- **Discours à lire**
***
Seul le prononcé fait foi
Madame la secrétaire d’État, chère Geneviève,
Monsieur le préfet de la région Ile de France,
Mesdames et messieurs les élus,
Mesdames et messieurs les représentants des cultes,
Monsieur le Recteur,
Mesdames et messieurs,
La Crimée. Le Mexique. Sedan.
La France n’était pas encore la République. Mais la Nation était en guerre.
Verdun.
L’enfer d’une bataille longue d’un an, où la mort rodait par le feu ennemi, les éclats d’obus ou la violence du froid.
Verdun.
L’enfer d’un combat décisif où la République et l’honneur ne cédèrent pas.
La Corse. La Provence.
Les débarquements des troupes alliées, des soldats de la libération. Le souffle de la vie retrouvée et de la Liberté rendue.
Mesdames et messieurs,
Les noms de ces batailles résonnent encore aujourd’hui. Ils sont des pages tragiques ou victorieuses de notre Histoire.
Ils sont des instants où la France s’est faite, des moments où la République s’est construite.
Ces noms aujourd’hui ne doivent pas être l’apanage des livres d’histoire.
Ils doivent s’inscrire dans nos mémoires. Ils doivent s’y ancrer comme autant de souvenirs de ce qu’est la guerre. Comme autant de marques de ce que signifie le service et le don de soi.
Au cours de toutes ces batailles, des soldats venus du Maghreb ou du sud du Sahara subissaient pour la France le feu ennemi.
Tirailleurs, goumiers, spahis, zouaves, ils portaient l’uniforme de la France et pour beaucoup puisaient leur foi dans les sourates du Coran.
Au cours de toutes ces batailles, le sang des soldats musulmans a coulé pour notre pays.
Au cours de ces combats, dans l’odeur âcre de la poudre et le sifflement des balles, le destin de ces hommes s’est indéfectiblement lié celui de la République.
Aujourd’hui, ensemble, nous rendons hommage à tous ces soldats de confession musulmane morts pour la France lors de la Première Guerre mondiale, mais bien au-delà, à tous ceux, qui, conflits après conflits, épreuves après épreuves, ont servi notre Nation et donné jusqu’à leur vie pour la protéger.
Mobilisés depuis les débuts de la guerre, ces soldats venus d’Afrique ont combattu avec la même force, avec le même courage.
Ils étaient dans la Marne, ils étaient dans la Somme. Ils étaient à Verdun, où 70 000 combattants musulmans ont perdu la vie. Et combien ont vu leurs destins brisés, leurs blessures rester, leurs gueules cassées ?
Ce sacrifice, chacun l’a compris. Personne ne doit l’oublier.
Nous lui devons la construction de cette Grande mosquée de Paris.
Nous lui devons la reconnaissance, pour toujours, de la République.
30 ans plus tard, pour sauver la Liberté et affronter le nazisme, les combattants venus d’Afrique, dont beaucoup de musulmans, ont répondu, une fois encore, à l’appel de la République.
Ils étaient plus de 70 000 en Corse puis en Provence, village par village, à aider la France à redevenir la France.
***
- **Extrait de liste**
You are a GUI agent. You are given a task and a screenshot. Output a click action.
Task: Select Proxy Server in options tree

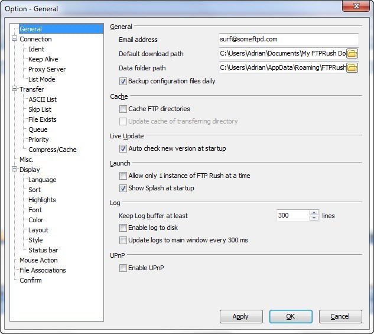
***
Poursuivez le discours en hommage aux soldats musulmans morts pour la France, à partir de sa dernière phrase.

Si notre pays a pu retrouver son âme et que notre pays a pu briser les chaînes de la barbarie nazie, c’est aussi grâce à eux. Ne l’oublions jamais. Rappelons-le sans cesse. C’est cela, aussi, notre devoir de mémoire.
Aujourd’hui encore, dans nos Armées, dans les casernes, les ports et les bases ou déployés au travers le monde en opération, des militaires de confession musulmane portent l’uniforme de la France et servent sans compter, avec leurs camarades, pour la protection des Français.
Je souhaite à cet égard saluer la mobilisation et le professionnalisme des aumôniers militaires du culte musulman qui ont assis leur légitimité par le soutien qu'ils apportent au quotidien, depuis 15 ans, à nos soldats en métropole et en opérations extérieurs.
Depuis plus d’un siècle, plus de 100 000 soldats musulmans sont morts pour la France.
Soyons dignes de leur sacrifice. Rappelons-nous sans cesse de leur courage.
Mesdames et messieurs,
Si quelqu’un pouvait en douter, je retiens des récits de l’enfer des tranchées et de la dureté de la guerre, un enseignement. Un enseignement, comme une leçon républicaine : dans les rangs de nos Armées, face à l’ennemi et face à la mort, il n’y avait pas de chrétiens, de musulmans, de juifs ou d’athées. Il n’y avait que la bravoure et l’honneur. Il n’y avait que des frères d’armes, unis et déterminés.
Cette force, cette union qui nous transcende et nous dépasse, c’est la République, c’est la laïcité.
La laïcité qui protège chacun parce qu’elle n’en préfère aucun. La laïcité qui est le fondement de la liberté de croire et de ne pas croire, de la liberté de pratiquer et de ne pas pratiquer.
Chacun sera protégé, parce qu’il accepte et reconnaît les lois de la République et les valeurs de notre devise « Liberté, Egalité, Fraternité ».
Oui, notre laïcité est un équilibre, c’est pour cela qu’elle est forte et respectée.
Oui, l’Islam a toute sa place en France, comme chaque culte respectueux des principes républicains.
Pourtant, je le sais, les craintes aujourd’hui sont fortes. On les observe plus vivement peut-être mais elles couvent et apparaissent depuis des années.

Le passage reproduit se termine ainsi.